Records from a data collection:
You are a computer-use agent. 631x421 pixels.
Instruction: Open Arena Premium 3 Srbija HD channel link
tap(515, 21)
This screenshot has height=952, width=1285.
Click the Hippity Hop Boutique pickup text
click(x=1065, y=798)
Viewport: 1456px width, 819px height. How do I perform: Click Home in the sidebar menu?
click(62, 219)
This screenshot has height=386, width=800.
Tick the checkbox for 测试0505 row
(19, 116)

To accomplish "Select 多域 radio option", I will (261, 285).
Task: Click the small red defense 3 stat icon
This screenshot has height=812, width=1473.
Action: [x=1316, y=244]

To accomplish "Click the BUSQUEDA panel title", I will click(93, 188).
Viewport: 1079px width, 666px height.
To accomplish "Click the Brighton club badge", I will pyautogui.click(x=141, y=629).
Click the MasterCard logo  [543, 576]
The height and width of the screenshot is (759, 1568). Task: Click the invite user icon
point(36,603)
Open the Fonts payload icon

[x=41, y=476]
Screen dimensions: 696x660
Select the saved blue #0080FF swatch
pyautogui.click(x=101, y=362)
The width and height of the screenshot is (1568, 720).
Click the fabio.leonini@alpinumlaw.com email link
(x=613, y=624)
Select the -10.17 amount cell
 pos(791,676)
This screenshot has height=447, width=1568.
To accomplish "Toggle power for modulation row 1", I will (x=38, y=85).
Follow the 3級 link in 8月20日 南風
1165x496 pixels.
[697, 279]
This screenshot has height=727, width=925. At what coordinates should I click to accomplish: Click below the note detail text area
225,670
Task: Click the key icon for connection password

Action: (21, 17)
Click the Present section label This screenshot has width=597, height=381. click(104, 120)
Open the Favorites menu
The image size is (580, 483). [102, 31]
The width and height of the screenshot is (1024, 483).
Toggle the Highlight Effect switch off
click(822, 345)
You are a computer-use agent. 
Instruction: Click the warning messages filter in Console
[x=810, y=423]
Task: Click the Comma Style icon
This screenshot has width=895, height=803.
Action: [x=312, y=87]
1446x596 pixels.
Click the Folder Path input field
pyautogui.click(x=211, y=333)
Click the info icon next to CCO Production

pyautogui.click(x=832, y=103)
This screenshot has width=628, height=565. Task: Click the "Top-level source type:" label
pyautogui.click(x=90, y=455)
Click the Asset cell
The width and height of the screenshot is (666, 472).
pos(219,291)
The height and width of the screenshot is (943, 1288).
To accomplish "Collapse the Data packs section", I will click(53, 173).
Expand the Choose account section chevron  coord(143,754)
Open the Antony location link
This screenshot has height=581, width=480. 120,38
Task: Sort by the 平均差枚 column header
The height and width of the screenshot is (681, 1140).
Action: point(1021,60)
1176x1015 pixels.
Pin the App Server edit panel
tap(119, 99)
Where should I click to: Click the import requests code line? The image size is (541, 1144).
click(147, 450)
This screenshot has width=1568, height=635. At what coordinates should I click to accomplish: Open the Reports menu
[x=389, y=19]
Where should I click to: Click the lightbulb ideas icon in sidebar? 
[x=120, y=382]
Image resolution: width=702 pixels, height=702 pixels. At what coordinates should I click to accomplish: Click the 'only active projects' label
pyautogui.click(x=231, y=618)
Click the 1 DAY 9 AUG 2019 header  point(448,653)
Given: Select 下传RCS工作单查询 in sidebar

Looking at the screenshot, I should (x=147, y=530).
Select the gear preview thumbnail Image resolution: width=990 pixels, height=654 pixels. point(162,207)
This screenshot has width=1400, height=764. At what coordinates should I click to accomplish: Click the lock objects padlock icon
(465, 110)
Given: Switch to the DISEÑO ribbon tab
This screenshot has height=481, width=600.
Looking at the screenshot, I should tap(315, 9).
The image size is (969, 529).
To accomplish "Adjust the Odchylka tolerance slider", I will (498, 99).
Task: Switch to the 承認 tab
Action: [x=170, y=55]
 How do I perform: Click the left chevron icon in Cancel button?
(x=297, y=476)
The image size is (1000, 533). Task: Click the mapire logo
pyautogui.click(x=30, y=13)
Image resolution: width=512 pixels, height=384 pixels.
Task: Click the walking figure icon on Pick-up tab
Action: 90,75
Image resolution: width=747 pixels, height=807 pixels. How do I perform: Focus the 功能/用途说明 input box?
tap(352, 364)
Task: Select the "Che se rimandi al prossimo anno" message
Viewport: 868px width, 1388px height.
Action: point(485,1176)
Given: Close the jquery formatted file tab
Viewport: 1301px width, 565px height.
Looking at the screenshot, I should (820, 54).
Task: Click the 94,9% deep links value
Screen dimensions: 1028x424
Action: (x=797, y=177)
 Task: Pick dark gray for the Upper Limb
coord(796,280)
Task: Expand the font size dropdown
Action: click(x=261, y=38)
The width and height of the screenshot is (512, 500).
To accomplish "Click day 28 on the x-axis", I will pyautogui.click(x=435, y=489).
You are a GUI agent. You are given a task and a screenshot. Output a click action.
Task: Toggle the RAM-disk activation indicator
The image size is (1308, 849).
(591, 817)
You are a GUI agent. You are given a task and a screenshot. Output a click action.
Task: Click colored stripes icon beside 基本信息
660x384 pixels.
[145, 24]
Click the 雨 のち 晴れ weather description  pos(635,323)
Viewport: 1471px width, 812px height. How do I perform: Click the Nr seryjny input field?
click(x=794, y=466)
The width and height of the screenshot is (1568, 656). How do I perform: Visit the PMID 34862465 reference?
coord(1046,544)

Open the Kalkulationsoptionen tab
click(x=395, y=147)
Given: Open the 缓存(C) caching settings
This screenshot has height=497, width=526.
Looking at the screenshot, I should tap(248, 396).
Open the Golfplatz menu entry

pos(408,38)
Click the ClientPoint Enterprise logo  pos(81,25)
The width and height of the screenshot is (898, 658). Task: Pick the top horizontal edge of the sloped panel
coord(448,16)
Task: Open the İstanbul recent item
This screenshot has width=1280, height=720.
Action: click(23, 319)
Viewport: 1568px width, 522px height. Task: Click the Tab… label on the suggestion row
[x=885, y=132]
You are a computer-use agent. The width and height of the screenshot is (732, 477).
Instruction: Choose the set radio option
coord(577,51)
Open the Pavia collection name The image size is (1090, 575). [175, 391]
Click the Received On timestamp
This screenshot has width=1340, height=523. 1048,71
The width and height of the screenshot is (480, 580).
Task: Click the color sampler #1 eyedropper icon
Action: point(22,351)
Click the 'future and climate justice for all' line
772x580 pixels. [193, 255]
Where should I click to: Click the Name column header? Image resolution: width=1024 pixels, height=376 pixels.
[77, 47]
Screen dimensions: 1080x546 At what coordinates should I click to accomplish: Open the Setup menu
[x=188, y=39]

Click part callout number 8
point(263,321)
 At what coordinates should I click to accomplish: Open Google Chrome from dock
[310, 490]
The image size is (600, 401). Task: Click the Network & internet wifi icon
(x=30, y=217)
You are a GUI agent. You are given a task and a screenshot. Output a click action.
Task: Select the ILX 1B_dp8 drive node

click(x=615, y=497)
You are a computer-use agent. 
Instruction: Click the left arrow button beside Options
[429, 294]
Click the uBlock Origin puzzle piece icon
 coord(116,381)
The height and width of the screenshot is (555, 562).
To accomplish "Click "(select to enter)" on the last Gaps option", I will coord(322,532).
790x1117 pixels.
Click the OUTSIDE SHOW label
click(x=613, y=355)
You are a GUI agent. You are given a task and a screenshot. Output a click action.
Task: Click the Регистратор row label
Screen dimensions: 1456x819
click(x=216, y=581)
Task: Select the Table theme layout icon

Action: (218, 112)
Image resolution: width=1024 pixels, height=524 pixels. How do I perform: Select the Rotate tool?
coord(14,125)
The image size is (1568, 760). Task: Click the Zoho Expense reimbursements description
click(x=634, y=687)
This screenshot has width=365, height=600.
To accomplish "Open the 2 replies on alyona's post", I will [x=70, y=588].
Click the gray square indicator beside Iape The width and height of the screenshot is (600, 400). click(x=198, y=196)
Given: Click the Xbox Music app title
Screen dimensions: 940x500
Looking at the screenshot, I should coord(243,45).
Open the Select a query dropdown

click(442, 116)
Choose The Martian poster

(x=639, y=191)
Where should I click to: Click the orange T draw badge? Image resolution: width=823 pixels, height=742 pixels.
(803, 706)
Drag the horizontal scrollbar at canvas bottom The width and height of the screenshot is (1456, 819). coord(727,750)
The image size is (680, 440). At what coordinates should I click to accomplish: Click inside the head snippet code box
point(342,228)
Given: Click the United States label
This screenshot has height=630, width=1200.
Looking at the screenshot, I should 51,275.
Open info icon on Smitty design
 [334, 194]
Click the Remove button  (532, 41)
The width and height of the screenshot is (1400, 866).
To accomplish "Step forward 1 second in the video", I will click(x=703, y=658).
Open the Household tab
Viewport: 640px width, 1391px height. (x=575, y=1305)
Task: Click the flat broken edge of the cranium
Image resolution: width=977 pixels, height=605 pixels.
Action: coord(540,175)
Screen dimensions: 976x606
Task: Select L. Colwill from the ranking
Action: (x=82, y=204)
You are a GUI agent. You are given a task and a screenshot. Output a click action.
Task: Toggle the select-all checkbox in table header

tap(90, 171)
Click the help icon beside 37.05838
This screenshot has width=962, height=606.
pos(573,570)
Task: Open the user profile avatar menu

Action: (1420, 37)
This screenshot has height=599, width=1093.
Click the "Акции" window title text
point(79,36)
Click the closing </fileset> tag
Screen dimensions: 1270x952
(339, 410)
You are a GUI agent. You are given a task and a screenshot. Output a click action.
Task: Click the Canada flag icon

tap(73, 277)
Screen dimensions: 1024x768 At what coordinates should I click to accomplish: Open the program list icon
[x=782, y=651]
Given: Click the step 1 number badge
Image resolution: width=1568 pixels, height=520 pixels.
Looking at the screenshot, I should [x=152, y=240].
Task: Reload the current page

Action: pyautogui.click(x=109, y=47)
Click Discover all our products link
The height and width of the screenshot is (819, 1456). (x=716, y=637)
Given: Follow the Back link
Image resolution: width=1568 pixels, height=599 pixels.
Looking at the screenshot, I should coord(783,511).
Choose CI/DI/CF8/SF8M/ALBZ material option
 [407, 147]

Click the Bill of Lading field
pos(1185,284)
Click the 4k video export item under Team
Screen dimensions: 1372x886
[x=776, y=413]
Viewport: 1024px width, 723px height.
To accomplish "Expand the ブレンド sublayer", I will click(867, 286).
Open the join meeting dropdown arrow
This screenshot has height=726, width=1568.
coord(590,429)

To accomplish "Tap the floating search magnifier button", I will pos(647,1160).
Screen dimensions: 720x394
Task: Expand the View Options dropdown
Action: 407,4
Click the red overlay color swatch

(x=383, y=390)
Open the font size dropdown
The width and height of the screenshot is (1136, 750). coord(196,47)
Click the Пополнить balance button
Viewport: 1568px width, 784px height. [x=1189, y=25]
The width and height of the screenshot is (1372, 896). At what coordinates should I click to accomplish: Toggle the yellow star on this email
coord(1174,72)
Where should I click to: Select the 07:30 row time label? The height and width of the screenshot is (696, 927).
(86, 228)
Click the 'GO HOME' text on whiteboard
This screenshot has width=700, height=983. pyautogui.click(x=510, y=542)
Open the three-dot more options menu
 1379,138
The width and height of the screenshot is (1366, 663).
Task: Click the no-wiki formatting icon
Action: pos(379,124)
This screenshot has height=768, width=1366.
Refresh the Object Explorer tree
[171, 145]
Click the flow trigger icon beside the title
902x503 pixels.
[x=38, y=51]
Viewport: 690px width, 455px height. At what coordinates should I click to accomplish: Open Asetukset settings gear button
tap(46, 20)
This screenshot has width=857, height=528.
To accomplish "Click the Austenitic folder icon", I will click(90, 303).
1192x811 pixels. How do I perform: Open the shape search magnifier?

EXERCISE OBJECTIVE:
Find every line in the records above that holds the word "computer", and copy each one.

THE ANSWER:
You are a computer-use agent. 631x421 pixels.
You are a computer-use agent. 
You are a computer-use agent. The width and height of the screenshot is (732, 477).
You are a computer-use agent. 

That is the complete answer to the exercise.